All lines from the one holding "Click the fit chart width icon" to the end of the listing are to be output exactly, both ends included, with any pictures left out.

Input data:

--------------------

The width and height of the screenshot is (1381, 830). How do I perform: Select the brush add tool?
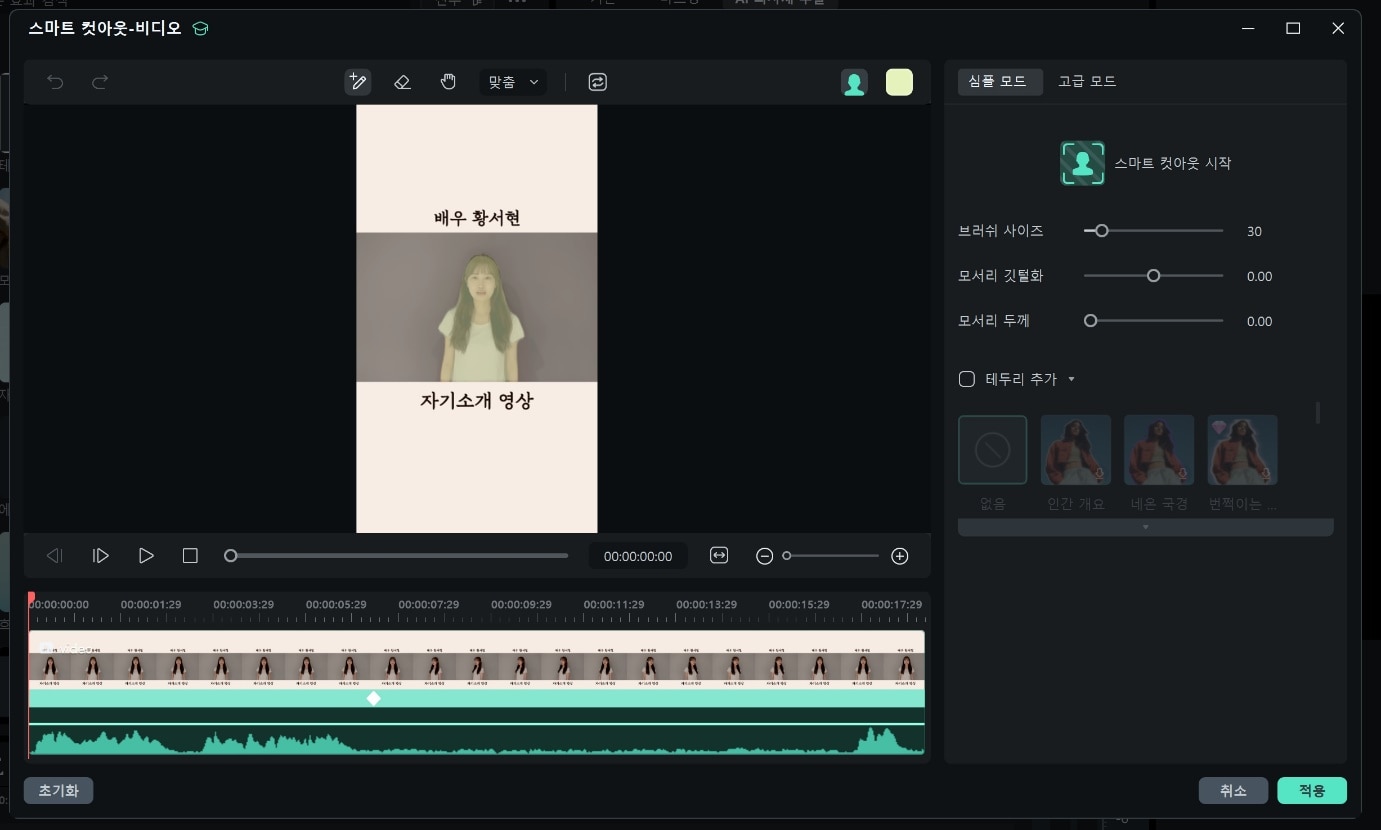358,82
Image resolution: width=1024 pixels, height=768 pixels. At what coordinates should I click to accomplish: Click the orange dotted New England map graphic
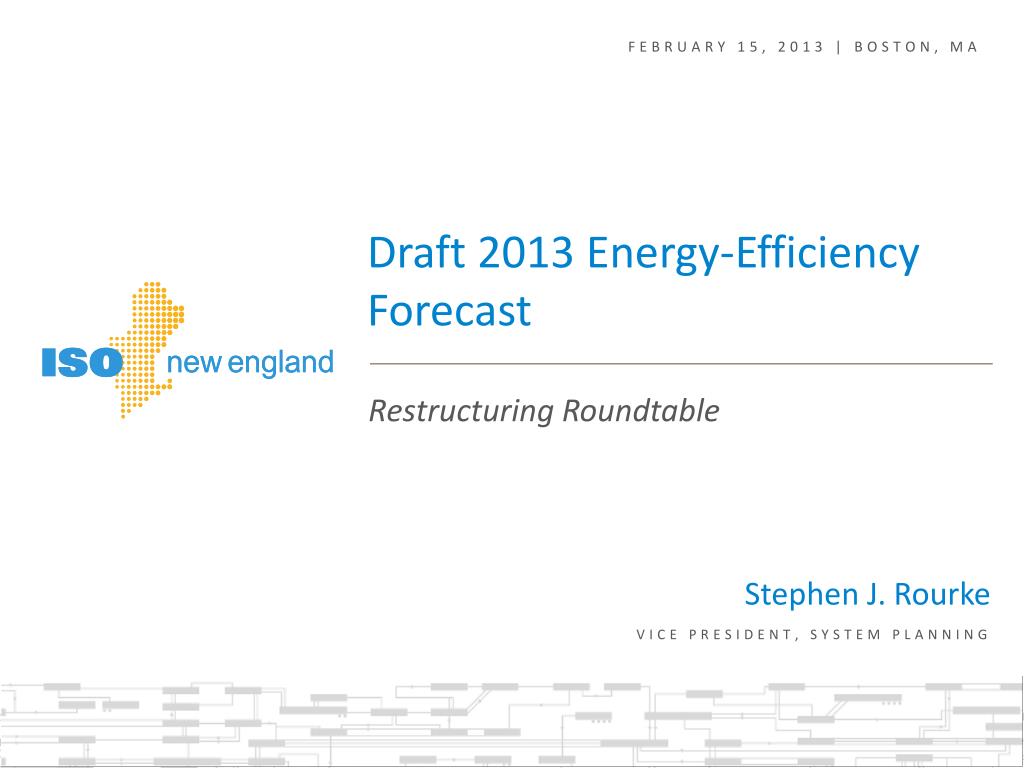pos(146,349)
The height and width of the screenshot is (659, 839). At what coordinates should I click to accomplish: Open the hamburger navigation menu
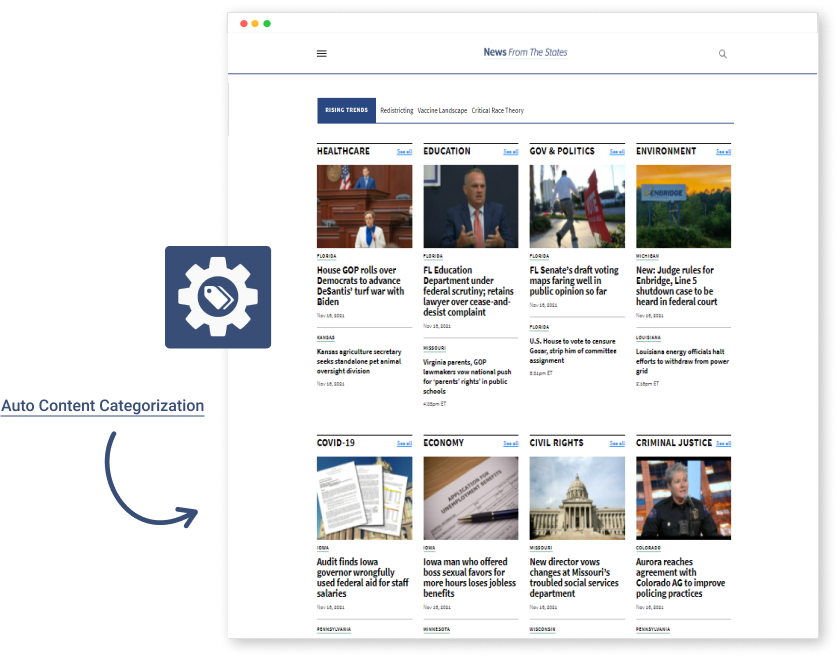pyautogui.click(x=321, y=53)
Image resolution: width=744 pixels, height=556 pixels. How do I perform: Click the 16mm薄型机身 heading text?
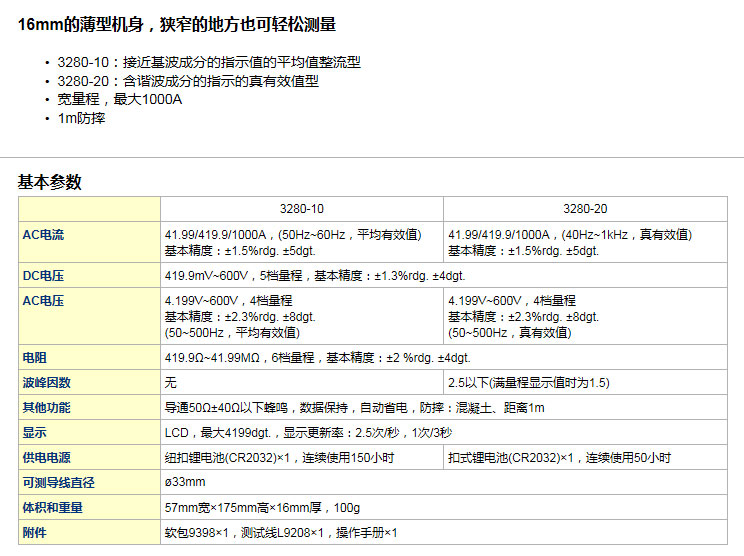coord(177,25)
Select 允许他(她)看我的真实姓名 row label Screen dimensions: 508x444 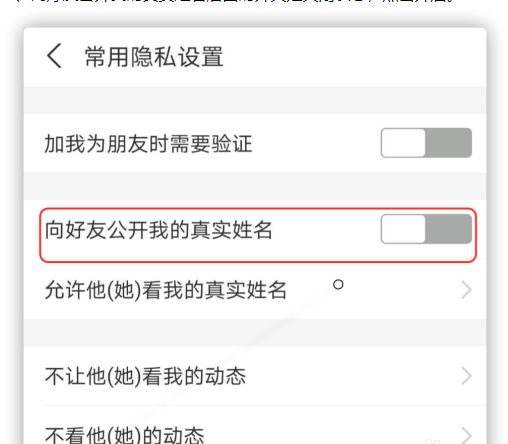tap(166, 290)
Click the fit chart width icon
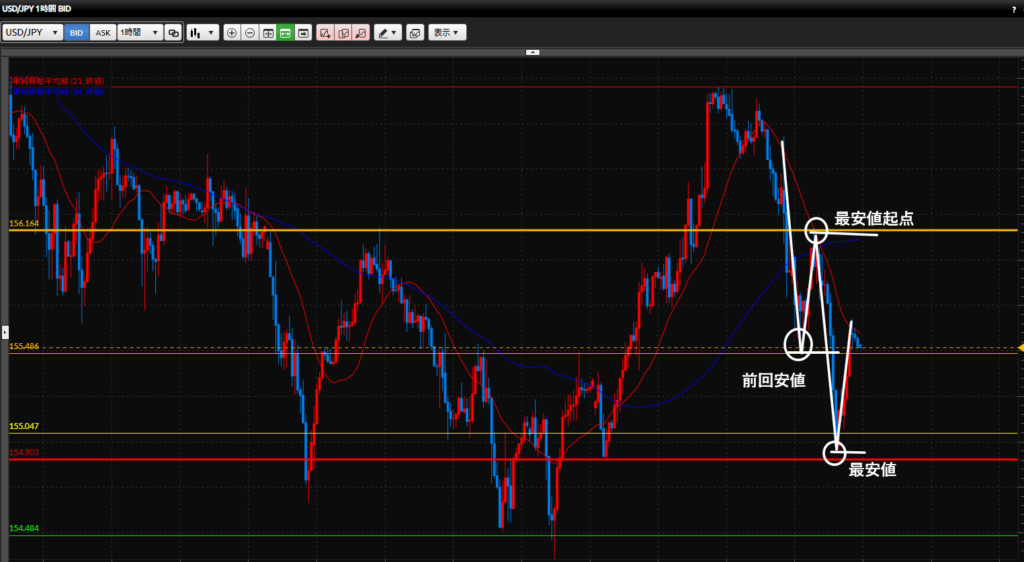This screenshot has height=562, width=1024. [268, 33]
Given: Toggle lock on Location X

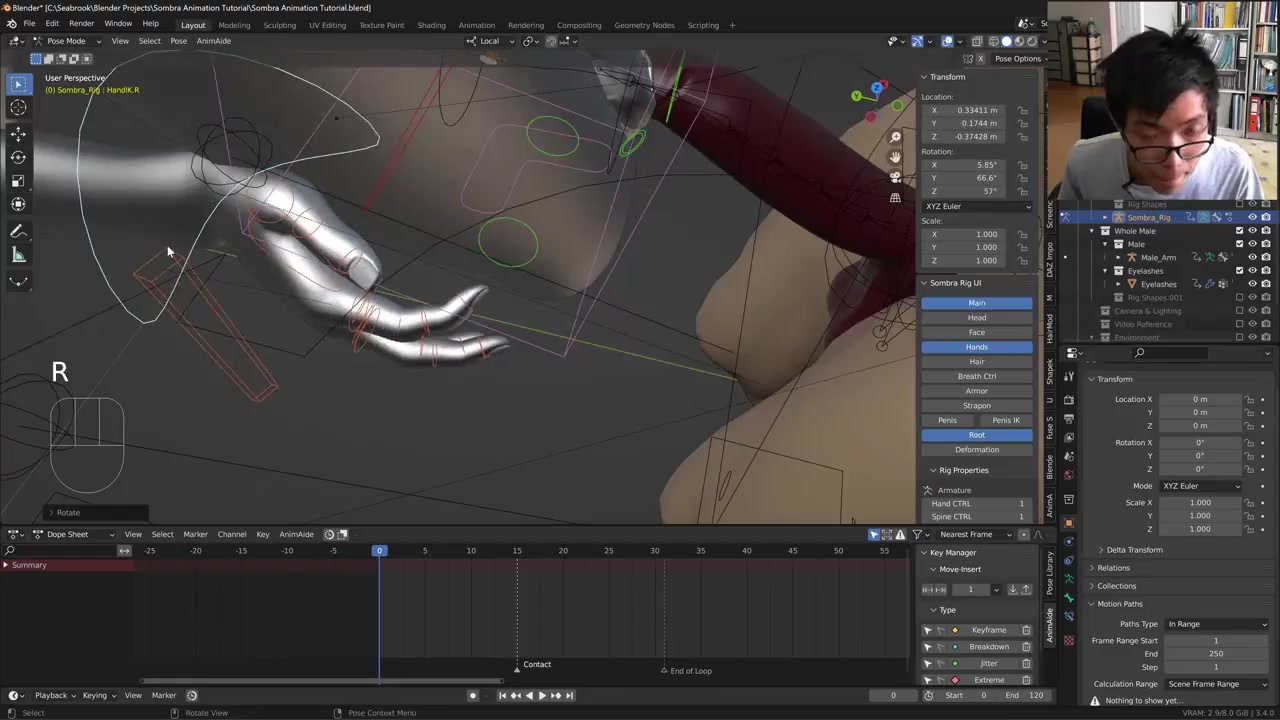Looking at the screenshot, I should pyautogui.click(x=1023, y=111).
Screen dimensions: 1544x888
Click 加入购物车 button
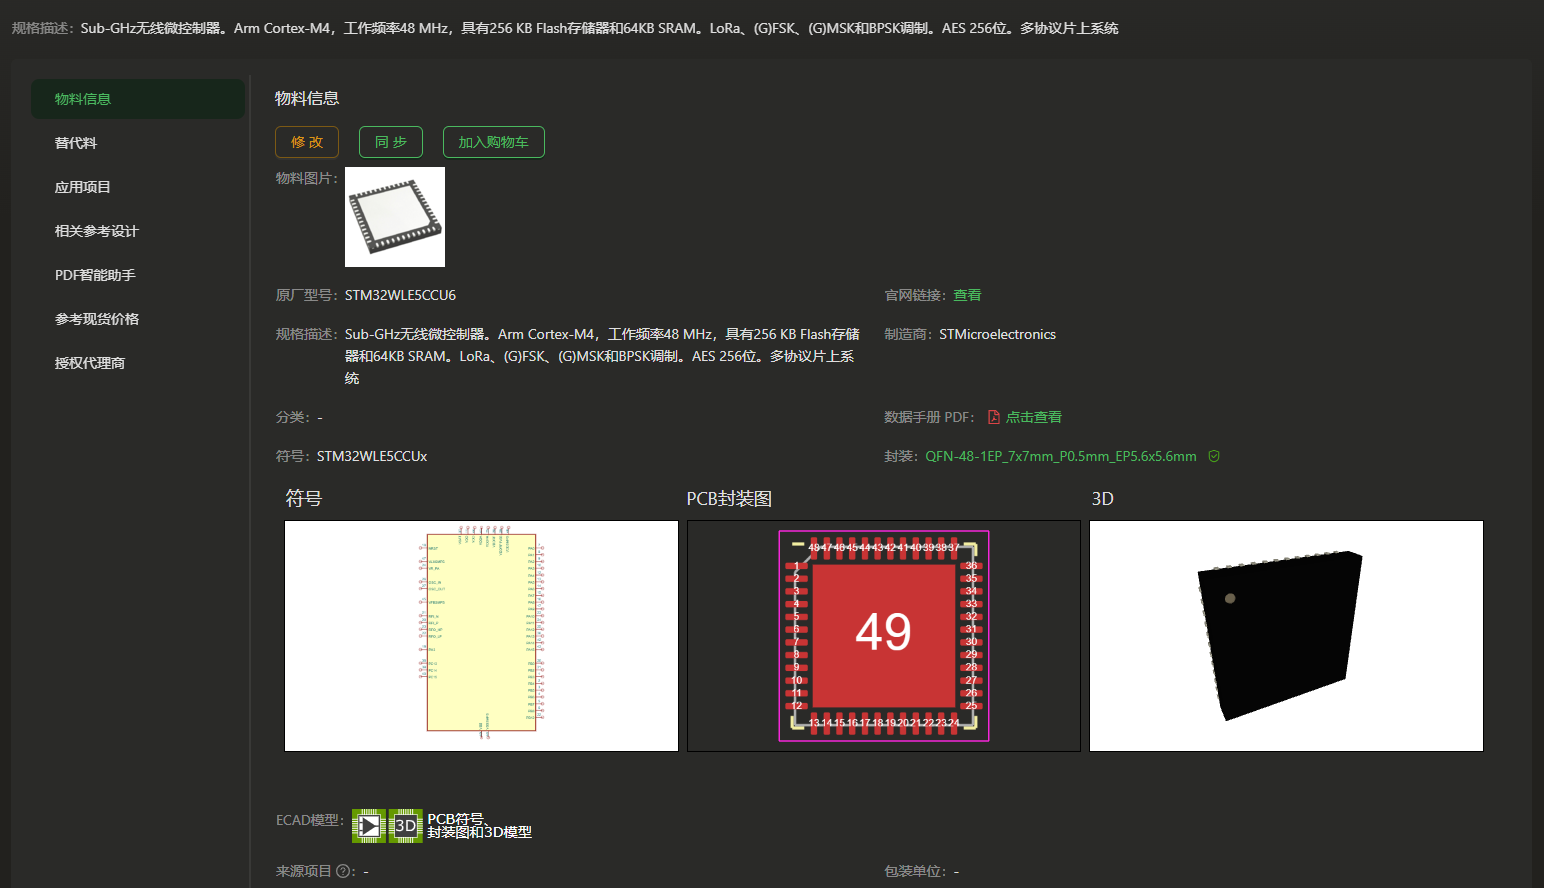pyautogui.click(x=493, y=142)
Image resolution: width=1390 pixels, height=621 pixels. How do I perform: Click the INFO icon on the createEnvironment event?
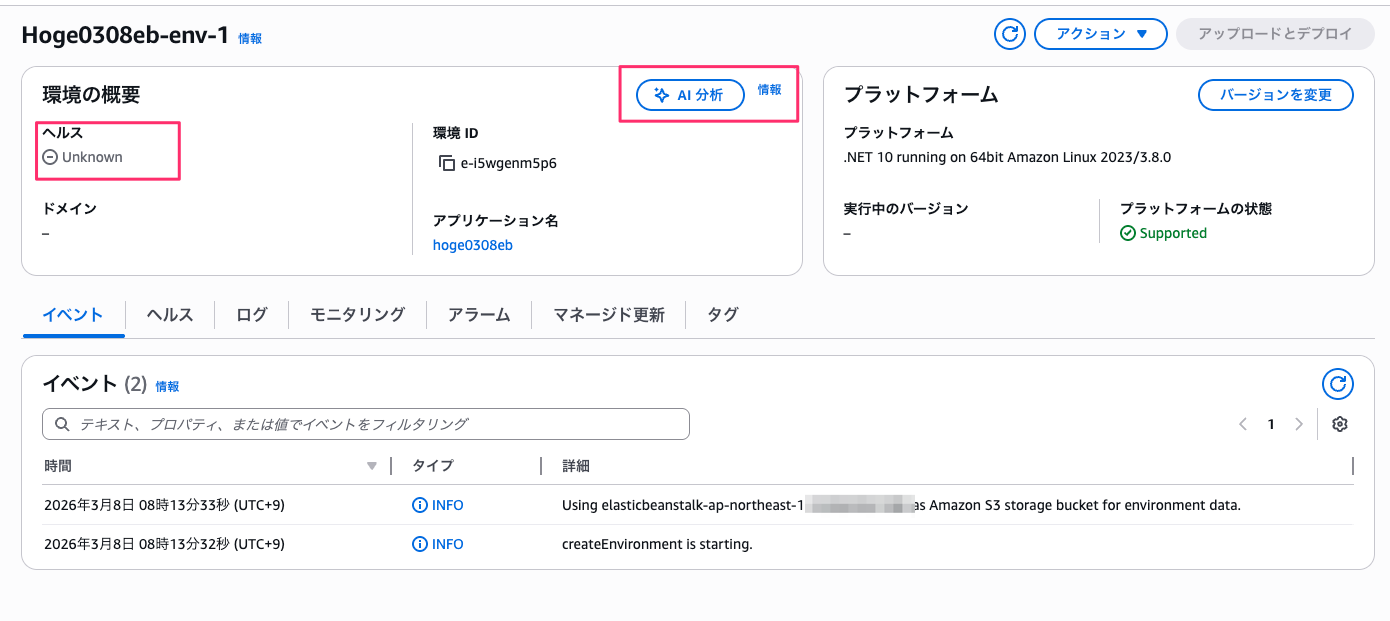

--------------------

Finished exercise:
Click the fit chart width icon
This screenshot has height=562, width=1024. [268, 33]
Given: Toggle lock on Location X

Looking at the screenshot, I should pyautogui.click(x=1023, y=111).
Screen dimensions: 1544x888
Click 加入购物车 button
pyautogui.click(x=493, y=142)
Image resolution: width=1390 pixels, height=621 pixels. How do I perform: Click the INFO icon on the createEnvironment event?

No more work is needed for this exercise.